It may be easy to miss, but wedged between News Haven and Ten Thousand Villages on Chapel Street sits a door that leads to a world-class architecture firm.
It is the office of Pelli Clarke Pelli Architects, the firm of former Yale School of Architecture Dean Cesar Pelli. And just a few blocks away, two firms that are in many ways Pelli’s offspring sit firmly planted in New Haven long after their principals received Yale degrees. Even so, the architectural renaissance that has taken place in the Elm City is not altogether surprising, given its history: John Davenport’s nine squares, plotted out in the 17th century, made New Haven the first planned city in the United States.
“I love it here,” Pelli, who has worked in city for over 30 years, said in an interview. “I just hope they never kick me out.”
Even if Pelli were removed from New Haven, his legacy would not soon fade. Not only has he done significant work at Yale, but dozens of his former apprentices — from George Knight ARC ’95 and Jon Pickard ARC ’79, both of whom have offices on Chapel Street, to Rob Charney ARC ’76, Robert Orr ARC ’73 and others — continue to make their mark on the Elm City.
And while Knight, Pickard and many observers of New Haven architecture give Pelli credit for the influx of talent, the former dean credits his mentor, Eero Saarinen ARC ’34.
Pelli calls it the “Saarinen Legacy”: the famed Modernist architect had decided to move his offices from Michigan to New Haven, although he died before completing the move. But Pelli and others involved in Saarinen’s firms saw through the move to the Elm City. Over the decades, that decision has brought even more designers to town, Pelli said.
For Pickard, whom Pelli considers “family,” Yale’s role in New Haven’s architecture scene is just as significant as Pelli’s.

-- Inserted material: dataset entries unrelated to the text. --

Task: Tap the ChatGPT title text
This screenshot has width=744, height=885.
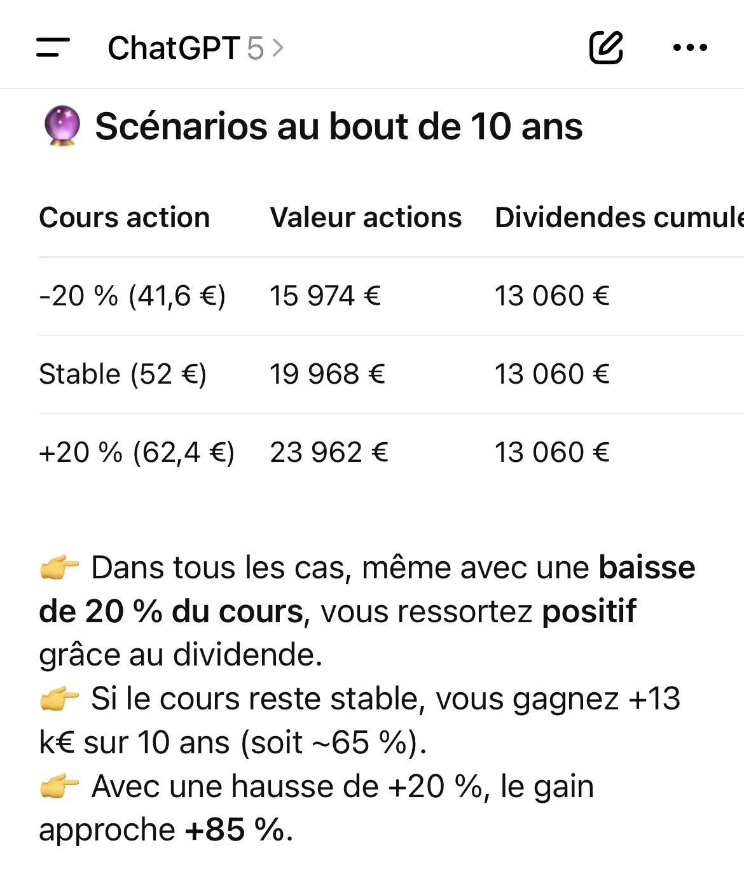Action: click(173, 48)
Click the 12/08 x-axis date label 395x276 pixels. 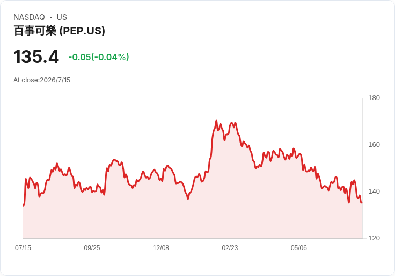(161, 248)
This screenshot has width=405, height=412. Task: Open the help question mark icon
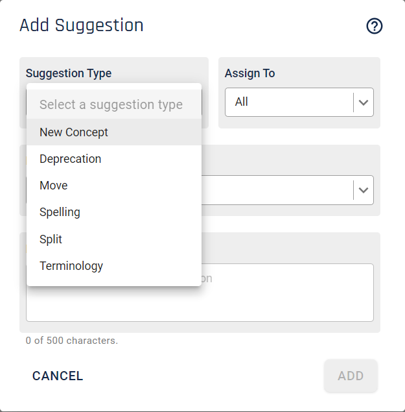pyautogui.click(x=375, y=26)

“Our disproportionate number of nationally and internationally recognized architects have elected to build their practices in walking distance of the University because Yale attracts the most talented young architects,” he said.
Pickard, who has designed a number of distinguished skyscrapers around the country, including the much anticipated 1180 Peachtree in Atlanta, noted that Yale also facilitates many attractive architectural events for New Haven residents, including a series of lectures this week by Pelli and acclaimed Paris architect Paul Andreu. But his firm has yet to build for Yale or New Haven, in large part because of the studio’s proclivity for tall structures.

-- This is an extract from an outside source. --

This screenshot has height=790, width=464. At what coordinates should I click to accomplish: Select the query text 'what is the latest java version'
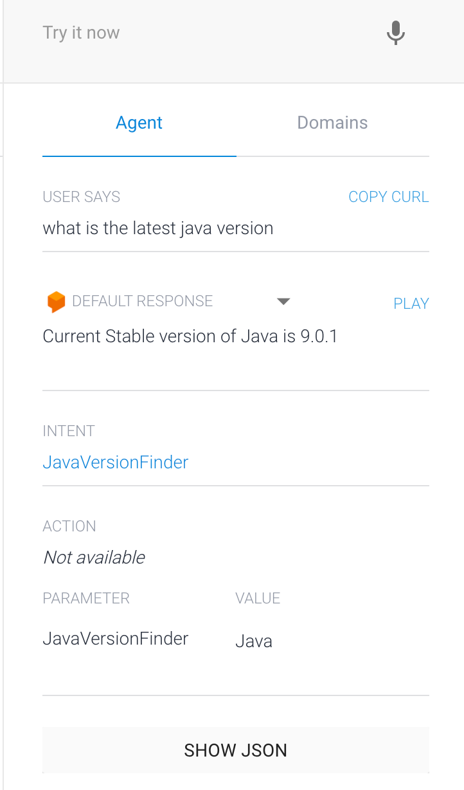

Robert A.M. Stern ARC ’65, dean of the Yale School of Architecture, who runs a private architectural firm in New York City, added that the relatively low cost of living and working in New Haven — especially compared to New York — is another attraction for young architects.
But it is not just New Haven’s affordability that provides architectural opportunity in what Pelli called a “tiny New York.”

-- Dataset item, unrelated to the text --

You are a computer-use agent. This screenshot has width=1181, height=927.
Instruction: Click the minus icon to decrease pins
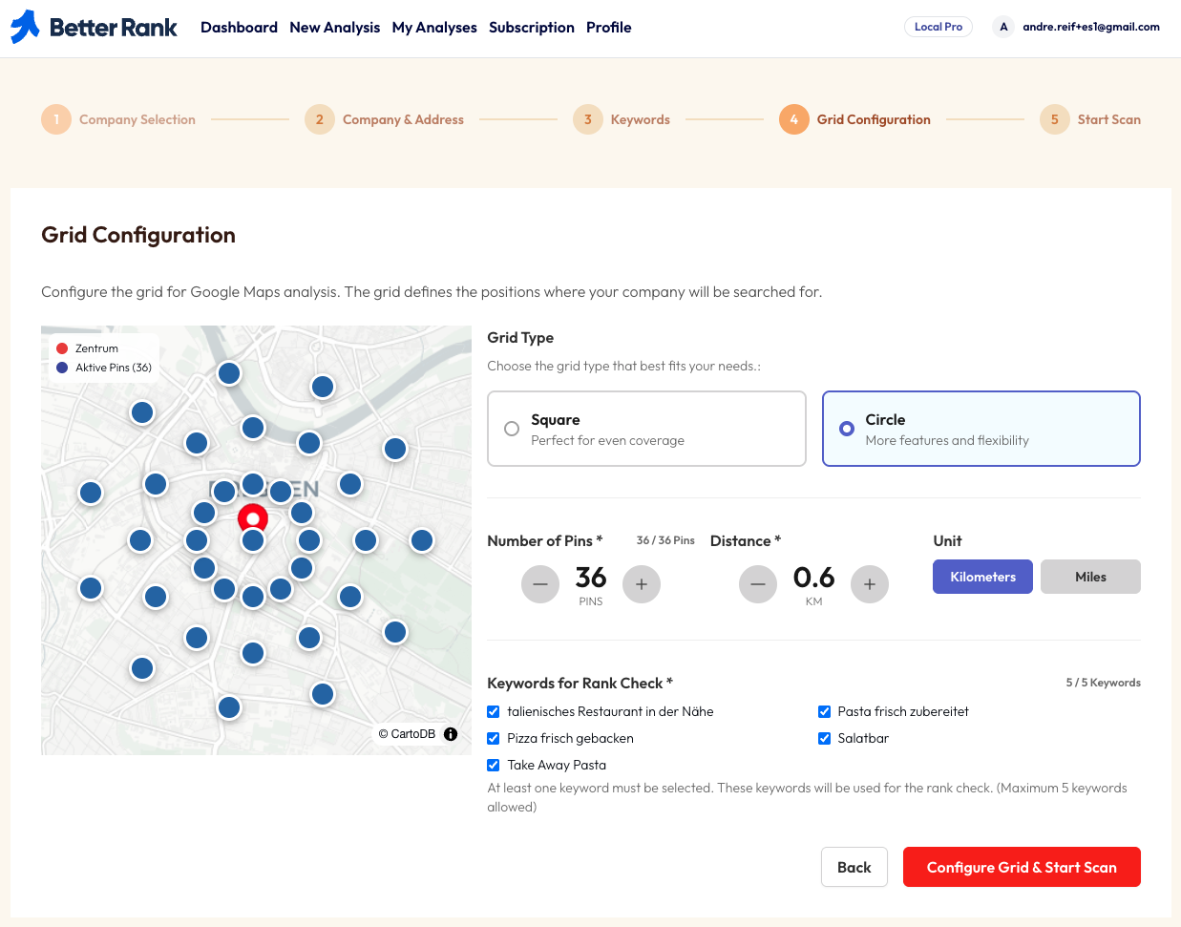click(540, 583)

Just as the University itself offers lectures and events to the public that often focus on architecture, Wine Dine Design, a New Haven series of monthly evening discussions about design over wine and dinner is a testament to the revival of the city’s aesthetic sensibilities.
The second event in the series, held on Wednesday, featured a presentation by Knight titled “Savoring the Ninth Square.” In light of a catastrophic fire in Ninth Square on Dec. 12, Knight on Thursday night put forth a plan to revitalize a block at the intersection of Chapel and Orange Streets.
He started by evaluating what he called a standard redevelopment of the area. But then he likened what he called a “conventional plan” to a meal at McDonald’s — a far cry from the meal at Zinc that followed the discussion.
“That kind of development is like fast food — very satisfying in the short term, apparently inexpensive and very quickly getting the job done,” he said, standing in front of a slide showing a Big Mac and french fries. “But it would be a big mistake.”
Instead, Knight discussed his proposal for building smaller, more contextual buildings in the area, emphasizing the importance of retaining New Haven’s charm, even in a time of such extensive construction.
And with over 200 architects in town, according to the American Institute of Architecture, New Haven certainly has enough designers to change the city significantly in the near future.